Thomas McKinney, the 24-year-old victim, also tried to stay out of trouble, said Ahmed Sakhara, 35, his boss at Burkina hip-hop mix tapes and T-shirts store on E. Houston St. Last Saturday night, Sakhara, who is from Burkina Faso, was wearing a T-shirt with a photo of McKinney and a large “R.I.P.” on it. He had commissioned local graffiti artist Chico to paint a memorial mural of McKinney on the store’s metal roll-down gate.
“Really quiet kid, he doesn’t bother nobody, mind his own business,” was how Sakhara described McKinney. McKinney had done a few years in jail for weapons possession but after he got out kept asking Sakhara for a job. He turned out to be a model employee, Sakhara said. He said McKinney never hung out in front of the store or had his friends come around and that he didn’t hang out with a bad element.

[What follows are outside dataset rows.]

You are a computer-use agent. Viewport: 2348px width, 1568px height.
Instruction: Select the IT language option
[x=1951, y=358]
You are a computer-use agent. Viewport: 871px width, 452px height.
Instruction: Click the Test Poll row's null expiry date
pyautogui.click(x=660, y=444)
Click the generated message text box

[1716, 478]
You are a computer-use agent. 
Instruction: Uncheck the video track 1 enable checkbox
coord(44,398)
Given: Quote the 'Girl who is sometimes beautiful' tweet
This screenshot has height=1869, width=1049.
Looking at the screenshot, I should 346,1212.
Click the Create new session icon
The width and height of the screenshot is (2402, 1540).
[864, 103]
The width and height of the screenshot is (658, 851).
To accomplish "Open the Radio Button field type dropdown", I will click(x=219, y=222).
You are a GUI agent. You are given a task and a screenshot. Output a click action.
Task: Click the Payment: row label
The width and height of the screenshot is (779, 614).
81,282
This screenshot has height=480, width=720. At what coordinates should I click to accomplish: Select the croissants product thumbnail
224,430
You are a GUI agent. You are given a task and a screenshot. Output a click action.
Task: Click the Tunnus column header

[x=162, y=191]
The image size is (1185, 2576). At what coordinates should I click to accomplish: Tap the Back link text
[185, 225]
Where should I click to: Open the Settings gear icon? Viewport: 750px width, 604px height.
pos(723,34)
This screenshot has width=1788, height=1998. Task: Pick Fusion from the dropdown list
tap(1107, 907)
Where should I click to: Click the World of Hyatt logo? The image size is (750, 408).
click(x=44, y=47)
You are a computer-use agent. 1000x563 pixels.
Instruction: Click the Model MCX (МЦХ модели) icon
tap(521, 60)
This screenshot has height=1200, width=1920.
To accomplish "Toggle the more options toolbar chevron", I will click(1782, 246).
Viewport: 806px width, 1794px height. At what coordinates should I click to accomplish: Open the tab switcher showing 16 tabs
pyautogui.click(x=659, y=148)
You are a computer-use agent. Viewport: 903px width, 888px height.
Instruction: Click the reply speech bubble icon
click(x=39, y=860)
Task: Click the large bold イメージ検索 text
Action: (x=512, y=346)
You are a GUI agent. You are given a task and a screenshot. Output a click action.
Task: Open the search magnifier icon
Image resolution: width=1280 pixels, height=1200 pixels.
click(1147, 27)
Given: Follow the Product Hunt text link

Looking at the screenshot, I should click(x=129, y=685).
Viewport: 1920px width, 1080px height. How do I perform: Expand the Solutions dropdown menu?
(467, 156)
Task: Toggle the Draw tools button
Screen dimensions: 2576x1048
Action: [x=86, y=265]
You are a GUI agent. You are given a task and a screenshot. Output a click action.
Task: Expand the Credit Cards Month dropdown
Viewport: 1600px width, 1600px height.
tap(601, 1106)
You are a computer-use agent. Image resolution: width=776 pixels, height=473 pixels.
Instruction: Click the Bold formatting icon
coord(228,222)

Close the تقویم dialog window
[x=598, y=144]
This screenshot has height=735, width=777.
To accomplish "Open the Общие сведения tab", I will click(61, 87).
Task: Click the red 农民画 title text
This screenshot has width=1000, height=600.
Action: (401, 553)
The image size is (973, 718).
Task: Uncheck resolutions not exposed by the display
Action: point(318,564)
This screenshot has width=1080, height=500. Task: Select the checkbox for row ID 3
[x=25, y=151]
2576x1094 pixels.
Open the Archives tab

While other young men his age might not even have a job, McKinney had one — and aspired to own his own sneaker shop, he said. Sakhara tried to be a role model to him.
“I still don’t understand how someone could shoot someone over a drink. And he’s not even someone who talks too much — or runs his mouth,” Sakhara said sadly. “You have to be crazy. This is senseless. This is senseless.”
Friends and acquaintances were angry that the Post had reported that McKinney, who also was known as T. Mack and Sekou, had been arrested 11 times.
On Sunday, outside 190 Forsyth St., the low-rise public housing development where he lived, a brother and sister from Avenue D stopped to add another candle to the sidewalk memorial of candles, balloons, cognac bottles and a blue stuffed bunny rabbit doll.
Shawn Gomez, 20, said it was true that McKinney pretty much kept to himself,
“He had friends. But he wasn’t a troublemaker or anything,” he said. “He’s an everyday, typical kid living life.”
His sister, who was wearing one of the new trendy “Stop Snitching” T-shirts, turned a votive candle upside down and lit it with a lighter then set it down softly with the rest. She bent down, put her hands on her knees and gazed silently for a while at the shrine.
She said she’d gone to junior high school, J.H. 56, with him.
“Just come to pay my respects,” she said. “He was a quiet gentleman.”